Moreover, 21 percent of those surveyed admitted to medicating their kids with paracetamol, such as Panodil, before sending them to school.

The FOLA parents’ organisation is shocked by the findings.

“I think it is absolutely crazy. It simply cannot be that a child goes to school sick and plays with lots of other children. Then we are faced with the fact that they will infect the whole institution,” said FOLA chair Signe Nielsen.

Pill pushers
At the Børnehuset daycare institution in Silkeborg a meeting was called where parents were implored not to bring their sick children to school.

At Børnehuset there are fears that parents prefer to pack their kids off with a pill without informing teachers.

“We occasionally have children who that they have had a pill for breakfast,” said headteacher Susanne Bødker. “You might think that it is a Panodil more than a vitamin pill, if it is a child who has just been sick, for example.”

Parents sick and tired
Parents, when confronted, often cite pressure at work as a reason for not being able to stay at home with their children.

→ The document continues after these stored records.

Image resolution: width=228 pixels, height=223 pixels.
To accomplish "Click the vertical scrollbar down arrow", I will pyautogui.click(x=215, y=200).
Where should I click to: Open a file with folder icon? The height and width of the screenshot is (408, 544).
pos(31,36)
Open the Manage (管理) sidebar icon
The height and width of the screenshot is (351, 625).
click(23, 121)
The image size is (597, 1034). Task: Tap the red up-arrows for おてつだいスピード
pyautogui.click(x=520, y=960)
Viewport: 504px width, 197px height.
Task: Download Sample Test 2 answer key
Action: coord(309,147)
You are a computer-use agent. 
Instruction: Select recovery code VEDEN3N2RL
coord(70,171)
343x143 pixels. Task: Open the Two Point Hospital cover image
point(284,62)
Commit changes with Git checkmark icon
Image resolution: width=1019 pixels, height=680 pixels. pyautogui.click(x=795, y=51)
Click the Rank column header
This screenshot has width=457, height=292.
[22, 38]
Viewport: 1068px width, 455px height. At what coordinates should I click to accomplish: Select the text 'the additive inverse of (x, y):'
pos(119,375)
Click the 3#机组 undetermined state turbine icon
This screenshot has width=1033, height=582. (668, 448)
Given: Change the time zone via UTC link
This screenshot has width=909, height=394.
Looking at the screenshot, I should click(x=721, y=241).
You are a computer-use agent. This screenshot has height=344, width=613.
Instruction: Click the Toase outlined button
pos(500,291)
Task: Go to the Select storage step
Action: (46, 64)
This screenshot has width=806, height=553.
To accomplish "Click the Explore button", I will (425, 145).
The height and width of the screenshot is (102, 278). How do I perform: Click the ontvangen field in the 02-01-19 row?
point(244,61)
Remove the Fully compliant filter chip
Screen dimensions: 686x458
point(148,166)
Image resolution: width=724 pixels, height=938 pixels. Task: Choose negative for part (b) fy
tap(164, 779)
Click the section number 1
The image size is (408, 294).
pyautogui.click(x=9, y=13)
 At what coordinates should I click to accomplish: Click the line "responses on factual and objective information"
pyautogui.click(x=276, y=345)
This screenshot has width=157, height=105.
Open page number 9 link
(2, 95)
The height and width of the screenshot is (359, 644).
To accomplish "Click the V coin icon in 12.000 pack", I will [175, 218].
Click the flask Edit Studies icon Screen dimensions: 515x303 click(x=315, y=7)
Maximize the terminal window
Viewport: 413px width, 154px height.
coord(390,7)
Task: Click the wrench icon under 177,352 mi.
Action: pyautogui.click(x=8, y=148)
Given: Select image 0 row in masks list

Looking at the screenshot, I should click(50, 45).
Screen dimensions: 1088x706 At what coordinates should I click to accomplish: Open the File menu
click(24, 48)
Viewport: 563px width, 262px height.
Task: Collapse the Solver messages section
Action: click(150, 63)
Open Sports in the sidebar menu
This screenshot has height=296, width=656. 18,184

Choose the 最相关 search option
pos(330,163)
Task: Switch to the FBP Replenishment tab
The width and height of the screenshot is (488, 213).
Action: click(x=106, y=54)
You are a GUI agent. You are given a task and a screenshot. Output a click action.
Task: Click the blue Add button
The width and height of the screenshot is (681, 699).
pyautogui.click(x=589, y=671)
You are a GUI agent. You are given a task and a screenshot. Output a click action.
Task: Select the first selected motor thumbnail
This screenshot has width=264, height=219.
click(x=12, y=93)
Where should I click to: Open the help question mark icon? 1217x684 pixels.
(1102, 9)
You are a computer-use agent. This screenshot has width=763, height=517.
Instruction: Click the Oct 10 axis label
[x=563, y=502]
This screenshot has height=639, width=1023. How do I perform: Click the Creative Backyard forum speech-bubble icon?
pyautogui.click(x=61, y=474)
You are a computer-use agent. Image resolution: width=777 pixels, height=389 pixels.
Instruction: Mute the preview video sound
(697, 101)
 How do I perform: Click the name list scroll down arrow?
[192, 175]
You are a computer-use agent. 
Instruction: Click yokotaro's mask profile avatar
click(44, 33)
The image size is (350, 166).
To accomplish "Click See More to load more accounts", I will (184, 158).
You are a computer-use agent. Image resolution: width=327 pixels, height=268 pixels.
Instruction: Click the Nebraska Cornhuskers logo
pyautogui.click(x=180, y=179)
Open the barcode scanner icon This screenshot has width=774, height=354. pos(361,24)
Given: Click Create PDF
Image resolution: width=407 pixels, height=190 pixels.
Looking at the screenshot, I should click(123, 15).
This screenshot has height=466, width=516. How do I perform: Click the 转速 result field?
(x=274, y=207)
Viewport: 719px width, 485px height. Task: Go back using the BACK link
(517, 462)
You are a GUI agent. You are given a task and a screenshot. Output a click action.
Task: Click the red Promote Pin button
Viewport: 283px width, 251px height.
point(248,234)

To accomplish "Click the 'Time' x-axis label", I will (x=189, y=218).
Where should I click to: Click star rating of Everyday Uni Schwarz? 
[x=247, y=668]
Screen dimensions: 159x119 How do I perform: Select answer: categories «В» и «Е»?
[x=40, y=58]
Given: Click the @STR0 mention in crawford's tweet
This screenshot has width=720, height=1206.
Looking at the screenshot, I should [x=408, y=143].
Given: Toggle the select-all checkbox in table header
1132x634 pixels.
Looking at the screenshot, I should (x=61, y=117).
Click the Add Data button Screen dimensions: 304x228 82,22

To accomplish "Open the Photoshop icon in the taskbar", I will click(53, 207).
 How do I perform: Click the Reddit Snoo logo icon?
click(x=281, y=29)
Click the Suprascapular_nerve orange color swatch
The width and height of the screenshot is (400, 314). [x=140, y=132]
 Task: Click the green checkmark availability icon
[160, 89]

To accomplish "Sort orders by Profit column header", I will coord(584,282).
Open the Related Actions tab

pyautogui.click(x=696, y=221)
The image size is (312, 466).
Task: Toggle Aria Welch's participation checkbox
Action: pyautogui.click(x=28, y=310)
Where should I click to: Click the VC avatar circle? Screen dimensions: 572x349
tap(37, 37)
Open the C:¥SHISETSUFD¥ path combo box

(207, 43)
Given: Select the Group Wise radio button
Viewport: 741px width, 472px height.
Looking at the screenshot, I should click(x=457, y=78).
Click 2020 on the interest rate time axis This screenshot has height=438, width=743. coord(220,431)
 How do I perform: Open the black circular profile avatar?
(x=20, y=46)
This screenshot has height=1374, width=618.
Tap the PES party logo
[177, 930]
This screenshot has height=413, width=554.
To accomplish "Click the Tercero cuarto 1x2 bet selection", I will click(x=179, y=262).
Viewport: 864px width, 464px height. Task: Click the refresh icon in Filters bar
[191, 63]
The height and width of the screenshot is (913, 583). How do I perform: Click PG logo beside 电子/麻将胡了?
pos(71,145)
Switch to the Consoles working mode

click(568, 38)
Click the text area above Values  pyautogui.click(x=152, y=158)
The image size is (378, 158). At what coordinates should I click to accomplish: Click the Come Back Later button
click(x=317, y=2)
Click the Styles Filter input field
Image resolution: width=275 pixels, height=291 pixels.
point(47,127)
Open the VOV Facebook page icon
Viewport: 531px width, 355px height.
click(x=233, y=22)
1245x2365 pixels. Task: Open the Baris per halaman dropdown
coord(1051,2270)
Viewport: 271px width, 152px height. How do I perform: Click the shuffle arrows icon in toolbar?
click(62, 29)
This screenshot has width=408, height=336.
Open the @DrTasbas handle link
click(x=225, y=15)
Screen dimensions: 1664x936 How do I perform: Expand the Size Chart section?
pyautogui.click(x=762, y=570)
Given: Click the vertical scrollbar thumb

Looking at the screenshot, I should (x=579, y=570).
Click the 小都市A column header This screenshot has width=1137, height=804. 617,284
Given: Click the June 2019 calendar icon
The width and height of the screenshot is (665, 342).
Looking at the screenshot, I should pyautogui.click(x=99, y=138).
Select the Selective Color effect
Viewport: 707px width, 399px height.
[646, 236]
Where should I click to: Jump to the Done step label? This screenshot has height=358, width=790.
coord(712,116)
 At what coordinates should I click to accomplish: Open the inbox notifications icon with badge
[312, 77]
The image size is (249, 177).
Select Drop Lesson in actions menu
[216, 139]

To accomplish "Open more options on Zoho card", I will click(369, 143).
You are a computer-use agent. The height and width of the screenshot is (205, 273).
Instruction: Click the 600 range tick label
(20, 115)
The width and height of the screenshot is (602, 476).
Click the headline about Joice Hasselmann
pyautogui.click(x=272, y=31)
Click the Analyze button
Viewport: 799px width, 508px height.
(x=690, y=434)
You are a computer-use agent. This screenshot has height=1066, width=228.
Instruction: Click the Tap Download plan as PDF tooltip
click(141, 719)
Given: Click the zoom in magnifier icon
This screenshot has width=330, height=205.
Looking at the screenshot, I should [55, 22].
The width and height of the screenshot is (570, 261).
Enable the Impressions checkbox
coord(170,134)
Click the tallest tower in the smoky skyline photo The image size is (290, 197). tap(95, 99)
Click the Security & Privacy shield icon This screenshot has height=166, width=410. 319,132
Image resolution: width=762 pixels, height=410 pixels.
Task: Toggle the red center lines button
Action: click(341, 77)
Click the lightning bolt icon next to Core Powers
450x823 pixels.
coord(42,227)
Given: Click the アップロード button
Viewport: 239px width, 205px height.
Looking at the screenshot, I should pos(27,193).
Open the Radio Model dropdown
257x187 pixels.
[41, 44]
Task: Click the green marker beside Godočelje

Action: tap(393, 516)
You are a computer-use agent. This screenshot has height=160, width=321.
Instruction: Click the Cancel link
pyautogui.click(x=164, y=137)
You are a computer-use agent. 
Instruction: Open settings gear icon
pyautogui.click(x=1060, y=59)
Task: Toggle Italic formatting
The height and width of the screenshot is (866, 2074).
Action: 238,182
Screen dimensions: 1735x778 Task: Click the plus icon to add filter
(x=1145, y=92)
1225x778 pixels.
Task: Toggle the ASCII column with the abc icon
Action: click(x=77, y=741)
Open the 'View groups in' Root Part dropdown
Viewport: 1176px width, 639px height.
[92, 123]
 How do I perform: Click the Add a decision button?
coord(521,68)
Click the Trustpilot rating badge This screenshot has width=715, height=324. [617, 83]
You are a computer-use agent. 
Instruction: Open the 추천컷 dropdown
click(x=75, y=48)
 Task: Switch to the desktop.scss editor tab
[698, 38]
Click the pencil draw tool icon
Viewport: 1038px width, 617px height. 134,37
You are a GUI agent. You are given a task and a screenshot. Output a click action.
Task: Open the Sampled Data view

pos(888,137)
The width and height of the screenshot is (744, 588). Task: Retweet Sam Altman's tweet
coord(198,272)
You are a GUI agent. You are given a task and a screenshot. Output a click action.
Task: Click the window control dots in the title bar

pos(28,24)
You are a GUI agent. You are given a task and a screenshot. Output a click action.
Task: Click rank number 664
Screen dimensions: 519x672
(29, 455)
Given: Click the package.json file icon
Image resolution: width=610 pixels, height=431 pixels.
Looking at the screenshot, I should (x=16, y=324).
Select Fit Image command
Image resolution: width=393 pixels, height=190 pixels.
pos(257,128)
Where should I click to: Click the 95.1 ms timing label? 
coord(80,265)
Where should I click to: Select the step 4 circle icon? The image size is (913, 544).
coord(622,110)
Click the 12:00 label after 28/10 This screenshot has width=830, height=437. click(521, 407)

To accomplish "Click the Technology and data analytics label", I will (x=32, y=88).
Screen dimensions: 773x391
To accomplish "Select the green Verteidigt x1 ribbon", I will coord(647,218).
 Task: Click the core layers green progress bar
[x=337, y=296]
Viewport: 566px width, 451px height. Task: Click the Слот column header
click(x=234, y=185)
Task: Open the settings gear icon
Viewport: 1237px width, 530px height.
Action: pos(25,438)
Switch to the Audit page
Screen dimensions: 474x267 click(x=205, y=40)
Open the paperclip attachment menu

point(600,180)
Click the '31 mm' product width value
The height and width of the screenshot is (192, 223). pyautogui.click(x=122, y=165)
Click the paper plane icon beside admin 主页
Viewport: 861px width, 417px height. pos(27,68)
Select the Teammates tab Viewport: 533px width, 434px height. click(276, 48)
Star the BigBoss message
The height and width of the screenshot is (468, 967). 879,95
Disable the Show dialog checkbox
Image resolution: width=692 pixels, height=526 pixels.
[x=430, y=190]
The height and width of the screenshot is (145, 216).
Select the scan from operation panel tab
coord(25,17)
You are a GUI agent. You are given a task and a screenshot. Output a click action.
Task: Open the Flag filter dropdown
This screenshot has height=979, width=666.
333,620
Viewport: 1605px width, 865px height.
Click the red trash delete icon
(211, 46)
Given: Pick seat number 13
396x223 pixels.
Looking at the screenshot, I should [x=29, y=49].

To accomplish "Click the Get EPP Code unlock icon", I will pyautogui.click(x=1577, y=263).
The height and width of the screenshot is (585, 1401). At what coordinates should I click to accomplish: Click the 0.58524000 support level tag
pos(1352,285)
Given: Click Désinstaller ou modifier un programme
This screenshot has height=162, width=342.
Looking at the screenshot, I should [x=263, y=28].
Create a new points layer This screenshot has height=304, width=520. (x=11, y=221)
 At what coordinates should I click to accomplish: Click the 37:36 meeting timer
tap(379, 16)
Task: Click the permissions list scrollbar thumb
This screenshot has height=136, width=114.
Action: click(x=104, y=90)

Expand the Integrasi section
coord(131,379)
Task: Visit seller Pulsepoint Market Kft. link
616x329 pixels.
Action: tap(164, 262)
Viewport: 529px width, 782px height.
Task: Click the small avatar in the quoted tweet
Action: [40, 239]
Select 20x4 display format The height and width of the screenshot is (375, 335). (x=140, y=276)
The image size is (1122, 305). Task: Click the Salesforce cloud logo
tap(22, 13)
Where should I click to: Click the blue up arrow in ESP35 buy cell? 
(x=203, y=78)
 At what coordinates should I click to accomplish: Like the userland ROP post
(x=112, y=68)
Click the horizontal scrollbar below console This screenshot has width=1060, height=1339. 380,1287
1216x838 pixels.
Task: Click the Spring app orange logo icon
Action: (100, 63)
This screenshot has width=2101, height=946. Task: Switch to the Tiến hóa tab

Many declare that they simply cannot take another day off, as they are afraid of being fired.

Allan Randrup Thomsen, a professor of virology at KU, has heavily criticised the parents’ actions, describing the current situation as a “vicious circle”.

“It promotes the spread of viruses, and it adds momentum to a cycle where parents are pressured by high levels of sick-leave. If they then choose to send the children to daycare while they are still recovering, they keep the epidemic going in daycares, and this in turn puts a greater burden on the parents.”